The stories of Viola Liuzzo and Gary Thomas Rowe are part of the historical record. Selma ’65 is a work of dramatic fiction created as a one-person play. The play is dedicated to Selma 1965 and is a creation of my imagination.

Cast of Characters

Viola Liuzzo / Tommy Rowe, a white woman and white man; one actress plays both roles.

Prologue

Viola is beside a tree, wearing 1960s-style cat glasses and talking directly to the audience. She smokes a cigarette.

viola

I am always walking past this tree. I’m barefoot, holding my father’s hand. He only has one. He lost his hand in the coal mines. I love that hand of his, cracked and soft at the same time.

He tugs mine suddenly.

[sees something] Darkness. The lights go out. I don’t know where I am. My heart leaves my body.

[her accent becomes more Southern as she reminisces] What happened, Daddy?

No, I want to look.

Wait, I can’t see. What was that in the tree, Daddy?

Why? I don’t understand. I want to see. [her Southern accent fades]

I always wanted to see—just that kind of person. But the mind is like a clean piece of paper, and certain things they’re like ink on a press, they leave their mark. The mind is innocent until it’s not. Memory’s written like a dark, black message. There are things I need to erase. What I did to Leroy.

This road in the Lowndes Swamp is lined with trees. As I’m driving, the nightmare of the first tree seems to go on forever—I see an explosion of trees. Tree, tree, tree, tree. [singing slowly] “We shall overcome, we shall ohhh . . . ” [End Page 40]

[finds a rock] My daddy was a coal miner. He knew rocks that light themselves on fire. “Make a trail of rocks if you get lost,” my daddy told me. Make a trail of rocks if you get lost.

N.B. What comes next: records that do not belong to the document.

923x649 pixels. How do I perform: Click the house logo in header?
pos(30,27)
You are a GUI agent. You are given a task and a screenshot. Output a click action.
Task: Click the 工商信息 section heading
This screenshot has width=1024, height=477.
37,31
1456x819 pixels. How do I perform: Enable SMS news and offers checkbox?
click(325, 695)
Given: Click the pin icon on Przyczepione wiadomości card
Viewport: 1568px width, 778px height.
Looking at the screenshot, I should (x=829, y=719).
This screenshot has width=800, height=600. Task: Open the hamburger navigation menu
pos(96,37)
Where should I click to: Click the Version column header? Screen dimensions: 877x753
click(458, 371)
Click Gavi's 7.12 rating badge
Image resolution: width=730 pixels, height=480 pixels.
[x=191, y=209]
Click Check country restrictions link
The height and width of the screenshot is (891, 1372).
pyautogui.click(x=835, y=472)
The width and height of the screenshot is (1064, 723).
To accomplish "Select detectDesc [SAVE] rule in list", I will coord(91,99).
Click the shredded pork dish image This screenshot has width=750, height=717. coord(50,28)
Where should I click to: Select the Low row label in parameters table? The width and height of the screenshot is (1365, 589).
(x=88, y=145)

Coal.

[sets down the coal and finds another rock, holding it up to the light] Have you ever seen smoke trapped in a rock? Smoky quartz from the Lowndes Swamp earth.

[sets down the quartz, trying to make a trail of rocks] I’m lost in limbo.

That march was the most beautiful day of my life.

Images appear on a screen, and a voice-over of Martin Luther King Jr. at the end of the Selma Voting March: “Now, it is not an accident that one of the great marches of American history should terminate in Montgomery, Alabama.”

It is 1965. Viola is driving her car, speaking to Leroy Moton beside her; she puts away her cigarettes.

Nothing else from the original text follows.